Background & objectives: Breast cancer remains the most common malignancy among women worldwide. Long non-coding RNAs (lncRNAs) have been shown to play critical roles in tumour initiation and progression. This study was aimed to evaluate the potential role of lncRNA highly upregulated in liver cancer (HULC) in breast cancer. Methods: The expression of HULC was evaluated in breast cancer patients and cell lines using real-time quantitative reverse transcription polymerase chain reaction.

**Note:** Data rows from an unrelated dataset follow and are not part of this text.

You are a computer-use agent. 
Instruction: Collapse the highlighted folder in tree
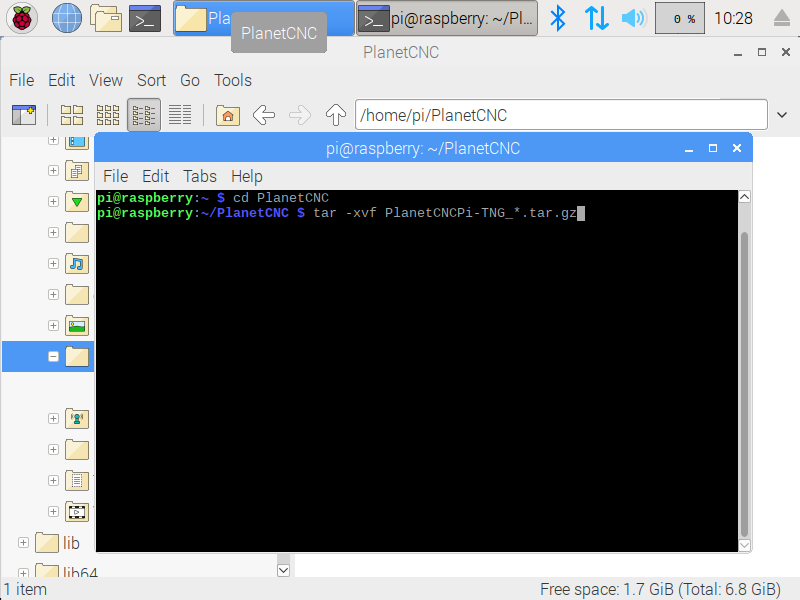53,356
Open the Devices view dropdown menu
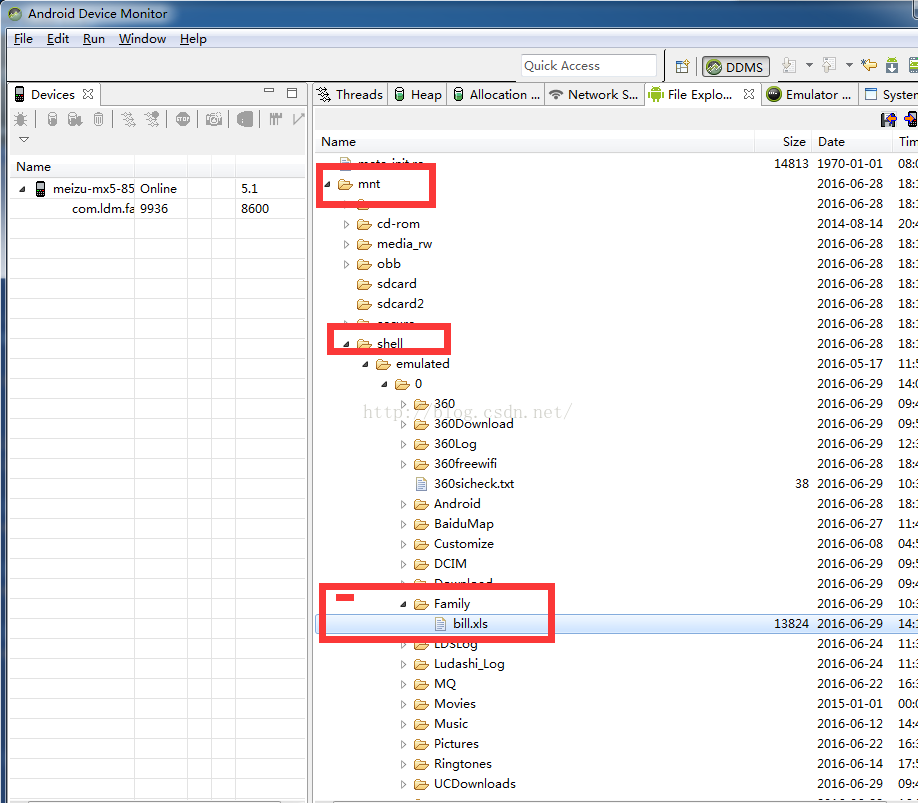Image resolution: width=918 pixels, height=803 pixels. click(24, 140)
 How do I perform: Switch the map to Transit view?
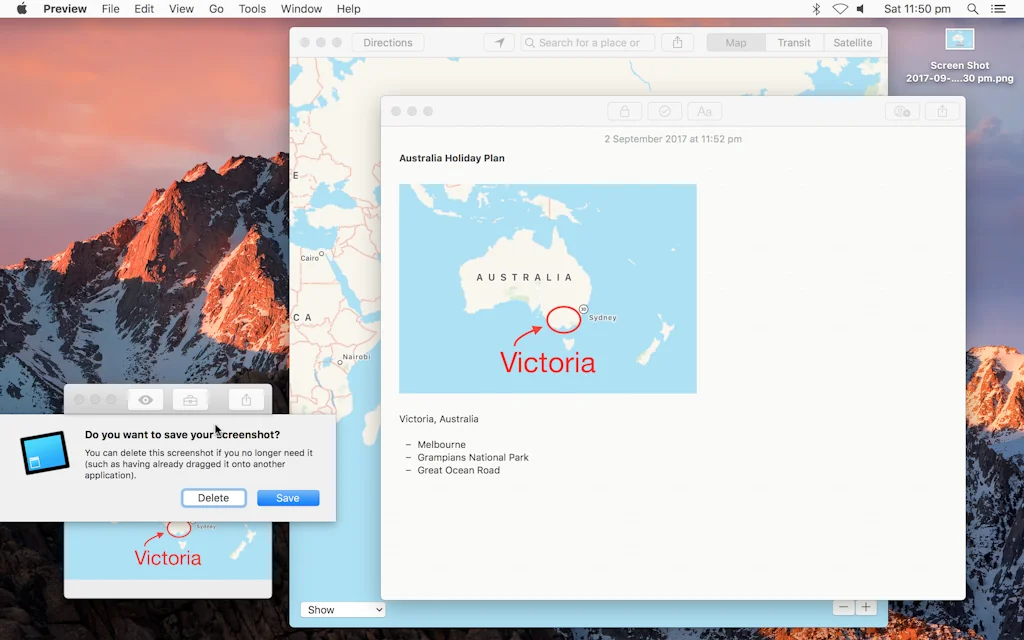(794, 43)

Small interfering RNA-based knockdown was also employed to study the potential role of HULC in breast cancer cell lines including ZR-75-1, MCF7 and MDA-MB-231. Results: HULC was significantly upregulated in tumour tissues compared to non-tumoural margins (P <0.001). The receiver operating characteristic (ROC) curve analysis demonstrated the biomarker potential of HULC (ROCAUC=0.78, P <0.001). The HULC knockdown induced apoptosis and suppressed cellular migration in breast cancer cell lines. Interpretation & conclusions: Our results indicated that HULC was upregulated in breast cancer and might play a role in tumourigenesis. The HULC may have a potential to be exploited as a new biomarker and therapeutic target in breast cancer.